Reproduce the following material line for line, keeping every character unchanged.
BEGIN Recorded data
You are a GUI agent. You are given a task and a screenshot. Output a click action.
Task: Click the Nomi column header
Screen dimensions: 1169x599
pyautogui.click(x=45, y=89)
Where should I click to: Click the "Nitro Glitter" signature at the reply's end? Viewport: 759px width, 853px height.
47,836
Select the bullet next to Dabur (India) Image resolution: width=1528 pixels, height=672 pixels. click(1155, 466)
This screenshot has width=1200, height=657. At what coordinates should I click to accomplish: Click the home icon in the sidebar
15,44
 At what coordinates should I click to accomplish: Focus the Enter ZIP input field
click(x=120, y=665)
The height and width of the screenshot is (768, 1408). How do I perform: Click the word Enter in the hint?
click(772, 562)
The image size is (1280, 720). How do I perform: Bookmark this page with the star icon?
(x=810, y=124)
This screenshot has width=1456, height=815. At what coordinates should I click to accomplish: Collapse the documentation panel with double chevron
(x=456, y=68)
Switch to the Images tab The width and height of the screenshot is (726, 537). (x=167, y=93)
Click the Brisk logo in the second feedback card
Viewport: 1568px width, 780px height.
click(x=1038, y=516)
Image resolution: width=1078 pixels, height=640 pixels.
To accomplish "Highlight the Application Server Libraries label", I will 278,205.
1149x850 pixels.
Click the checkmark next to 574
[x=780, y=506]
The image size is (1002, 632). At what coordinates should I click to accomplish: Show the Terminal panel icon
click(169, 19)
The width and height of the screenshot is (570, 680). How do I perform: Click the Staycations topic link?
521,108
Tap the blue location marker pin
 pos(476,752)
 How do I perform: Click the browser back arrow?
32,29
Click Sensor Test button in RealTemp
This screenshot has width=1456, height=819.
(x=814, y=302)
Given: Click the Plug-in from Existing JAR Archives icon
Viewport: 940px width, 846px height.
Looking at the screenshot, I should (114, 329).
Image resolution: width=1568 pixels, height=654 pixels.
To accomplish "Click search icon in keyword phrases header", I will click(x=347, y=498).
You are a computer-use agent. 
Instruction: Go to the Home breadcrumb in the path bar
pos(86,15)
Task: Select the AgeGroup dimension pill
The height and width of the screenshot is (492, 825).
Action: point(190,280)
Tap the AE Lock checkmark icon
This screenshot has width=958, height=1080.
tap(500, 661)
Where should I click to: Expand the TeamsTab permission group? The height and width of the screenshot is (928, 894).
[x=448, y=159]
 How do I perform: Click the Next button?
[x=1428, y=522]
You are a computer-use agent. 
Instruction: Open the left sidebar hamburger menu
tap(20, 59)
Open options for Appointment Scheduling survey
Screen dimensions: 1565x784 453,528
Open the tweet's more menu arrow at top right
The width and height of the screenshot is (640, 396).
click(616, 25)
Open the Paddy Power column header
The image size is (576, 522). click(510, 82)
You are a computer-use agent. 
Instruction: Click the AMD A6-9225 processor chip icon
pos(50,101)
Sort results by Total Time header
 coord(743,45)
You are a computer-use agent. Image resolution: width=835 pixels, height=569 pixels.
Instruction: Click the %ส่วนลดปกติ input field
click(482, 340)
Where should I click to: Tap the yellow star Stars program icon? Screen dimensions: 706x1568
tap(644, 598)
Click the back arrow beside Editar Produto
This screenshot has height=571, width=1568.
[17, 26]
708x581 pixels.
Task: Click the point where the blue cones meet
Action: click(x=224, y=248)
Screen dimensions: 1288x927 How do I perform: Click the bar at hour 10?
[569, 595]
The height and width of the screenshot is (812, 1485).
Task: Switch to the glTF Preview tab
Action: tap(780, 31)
END Recorded data
● **Answer to the exercise**:
You are a GUI agent. You are given a task and a screenshot. Output a click action.
Task: Click the Nomi column header
Screen dimensions: 1169x599
pyautogui.click(x=45, y=89)
Where should I click to: Click the "Nitro Glitter" signature at the reply's end? Viewport: 759px width, 853px height.
47,836
Select the bullet next to Dabur (India) Image resolution: width=1528 pixels, height=672 pixels. click(1155, 466)
This screenshot has width=1200, height=657. At what coordinates should I click to accomplish: Click the home icon in the sidebar
15,44
 At what coordinates should I click to accomplish: Focus the Enter ZIP input field
click(x=120, y=665)
The height and width of the screenshot is (768, 1408). How do I perform: Click the word Enter in the hint?
click(772, 562)
The image size is (1280, 720). How do I perform: Bookmark this page with the star icon?
(x=810, y=124)
This screenshot has width=1456, height=815. At what coordinates should I click to accomplish: Collapse the documentation panel with double chevron
(x=456, y=68)
Switch to the Images tab The width and height of the screenshot is (726, 537). (x=167, y=93)
Click the Brisk logo in the second feedback card
Viewport: 1568px width, 780px height.
click(x=1038, y=516)
Image resolution: width=1078 pixels, height=640 pixels.
To accomplish "Highlight the Application Server Libraries label", I will 278,205.
1149x850 pixels.
Click the checkmark next to 574
[x=780, y=506]
The image size is (1002, 632). At what coordinates should I click to accomplish: Show the Terminal panel icon
click(169, 19)
The width and height of the screenshot is (570, 680). How do I perform: Click the Staycations topic link?
521,108
Tap the blue location marker pin
 pos(476,752)
 How do I perform: Click the browser back arrow?
32,29
Click Sensor Test button in RealTemp
This screenshot has width=1456, height=819.
(x=814, y=302)
Given: Click the Plug-in from Existing JAR Archives icon
Viewport: 940px width, 846px height.
Looking at the screenshot, I should (114, 329).
Image resolution: width=1568 pixels, height=654 pixels.
To accomplish "Click search icon in keyword phrases header", I will click(x=347, y=498).
You are a computer-use agent. 
Instruction: Go to the Home breadcrumb in the path bar
pos(86,15)
Task: Select the AgeGroup dimension pill
The height and width of the screenshot is (492, 825).
Action: point(190,280)
Tap the AE Lock checkmark icon
This screenshot has width=958, height=1080.
tap(500, 661)
Where should I click to: Expand the TeamsTab permission group? The height and width of the screenshot is (928, 894).
[x=448, y=159]
 How do I perform: Click the Next button?
[x=1428, y=522]
You are a computer-use agent. 
Instruction: Open the left sidebar hamburger menu
tap(20, 59)
Open options for Appointment Scheduling survey
Screen dimensions: 1565x784 453,528
Open the tweet's more menu arrow at top right
The width and height of the screenshot is (640, 396).
click(616, 25)
Open the Paddy Power column header
The image size is (576, 522). click(510, 82)
You are a computer-use agent. 
Instruction: Click the AMD A6-9225 processor chip icon
pos(50,101)
Sort results by Total Time header
 coord(743,45)
You are a computer-use agent. Image resolution: width=835 pixels, height=569 pixels.
Instruction: Click the %ส่วนลดปกติ input field
click(482, 340)
Where should I click to: Tap the yellow star Stars program icon? Screen dimensions: 706x1568
tap(644, 598)
Click the back arrow beside Editar Produto
This screenshot has height=571, width=1568.
[17, 26]
708x581 pixels.
Task: Click the point where the blue cones meet
Action: click(x=224, y=248)
Screen dimensions: 1288x927 How do I perform: Click the bar at hour 10?
[569, 595]
The height and width of the screenshot is (812, 1485).
Task: Switch to the glTF Preview tab
Action: tap(780, 31)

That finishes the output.